# Step 1: Importing Necessary Libraries

In this initial step, we import the essential Python libraries required for our project. Each library serves a specific purpose, enabling us to work with Reddit's data and perform data manipulation tasks.

- **Pandas (pd)**: We use the `pandas` library to manipulate and analyze data. It's particularly well-suited for handling structured data in a tabular format, which aligns with our data analysis needs.

- **PRAW (Python Reddit API Wrapper)**: For accessing Reddit's API, we utilize the `praw` library. It provides a convenient interface for interacting with Reddit, allowing us to retrieve posts, comments, and perform various actions on the platform.

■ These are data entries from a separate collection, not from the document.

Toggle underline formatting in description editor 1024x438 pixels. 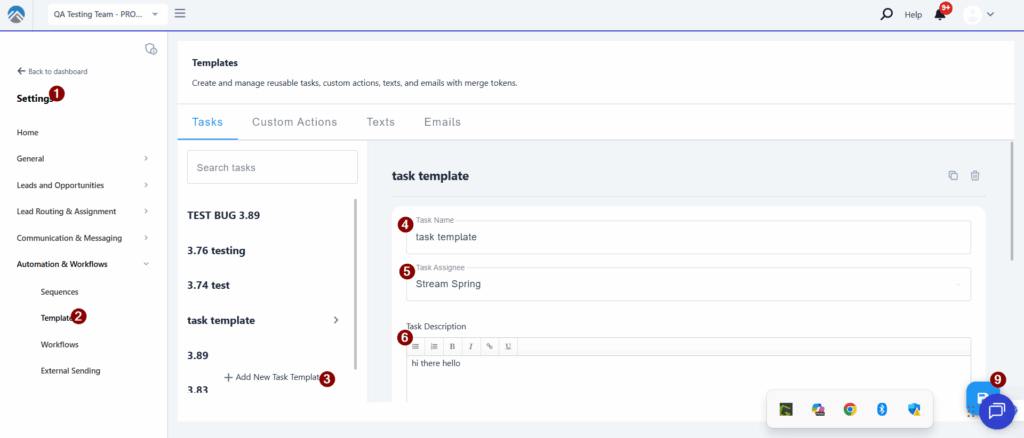[508, 346]
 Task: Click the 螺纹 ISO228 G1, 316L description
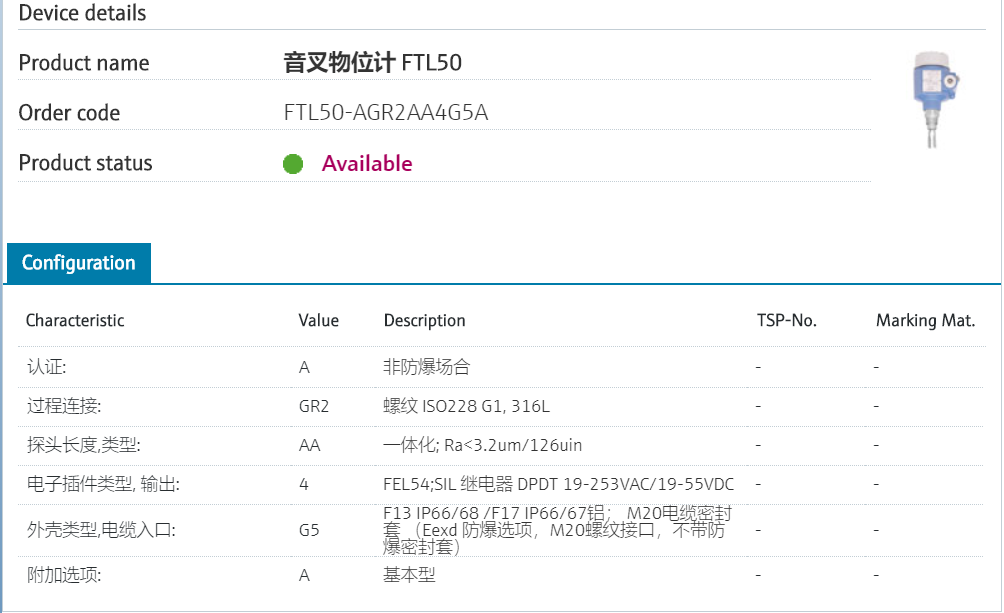[x=463, y=406]
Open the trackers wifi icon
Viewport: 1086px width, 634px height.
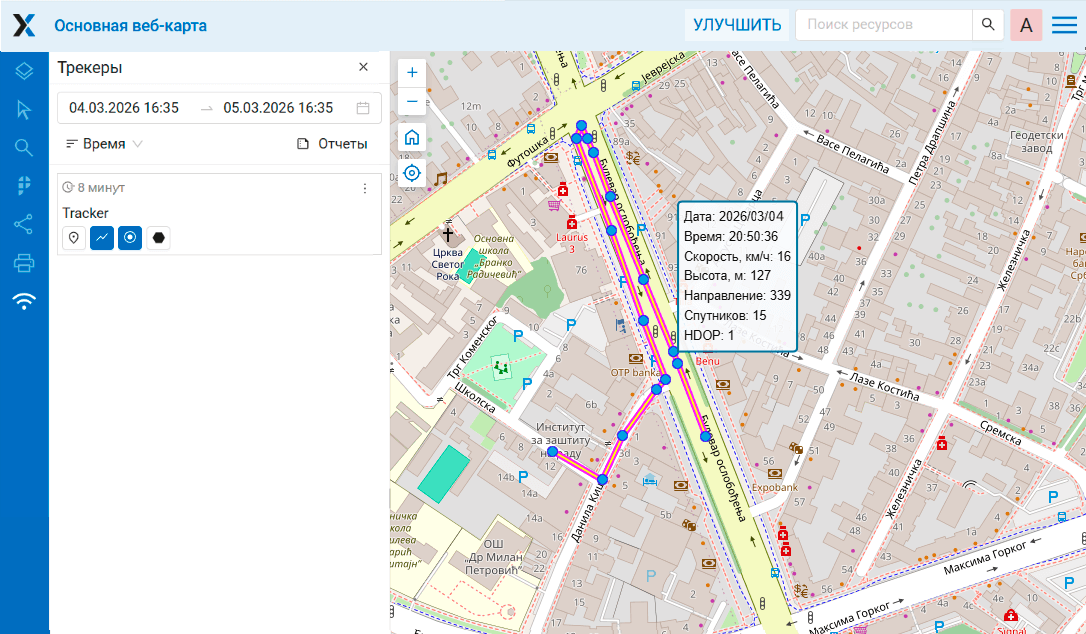tap(24, 301)
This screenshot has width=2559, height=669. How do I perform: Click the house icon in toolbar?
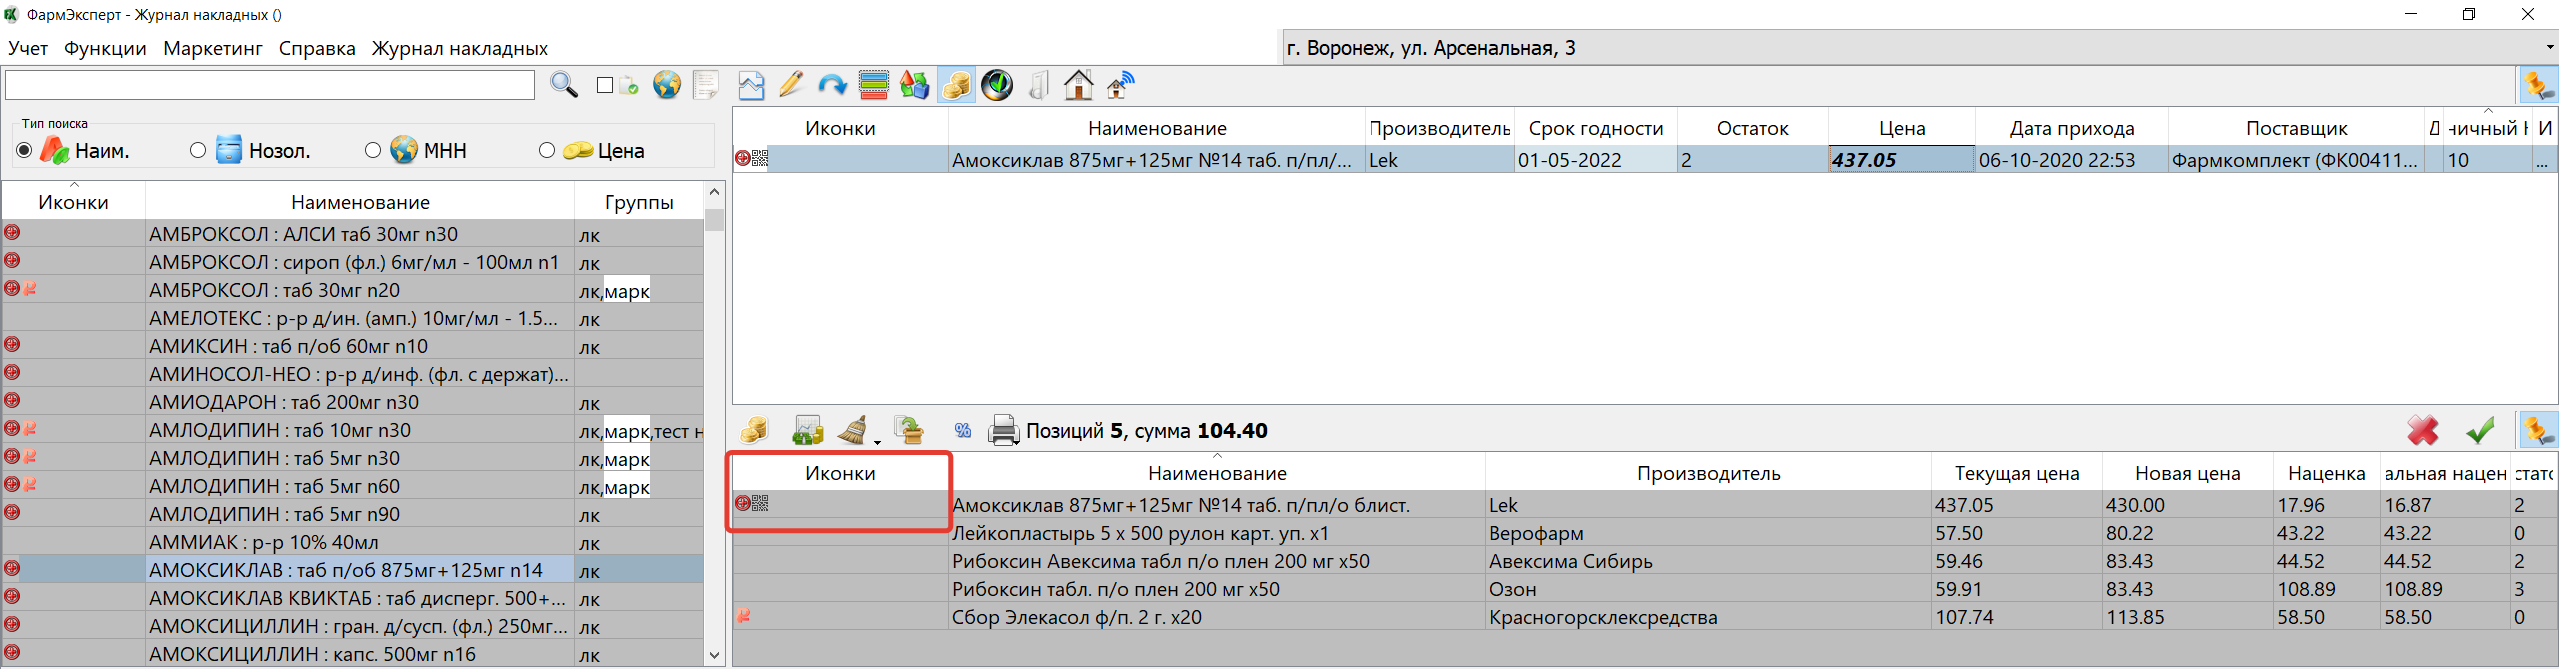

- **Time**: The `time` module is included to enable us to introduce controlled time delays within our code. These delays, implemented using `time.sleep()`, are essential for managing the rate at which we make requests to Reddit's API. This helps avoid overloading the API and encountering rate-limiting issues.

- **PRAW Exceptions**: The `praw.exceptions` module is imported to handle specific exceptions that might arise during our interactions with Reddit's API. These exceptions include rate limit errors, connection issues, and other potential problems that could occur when retrieving data from Reddit.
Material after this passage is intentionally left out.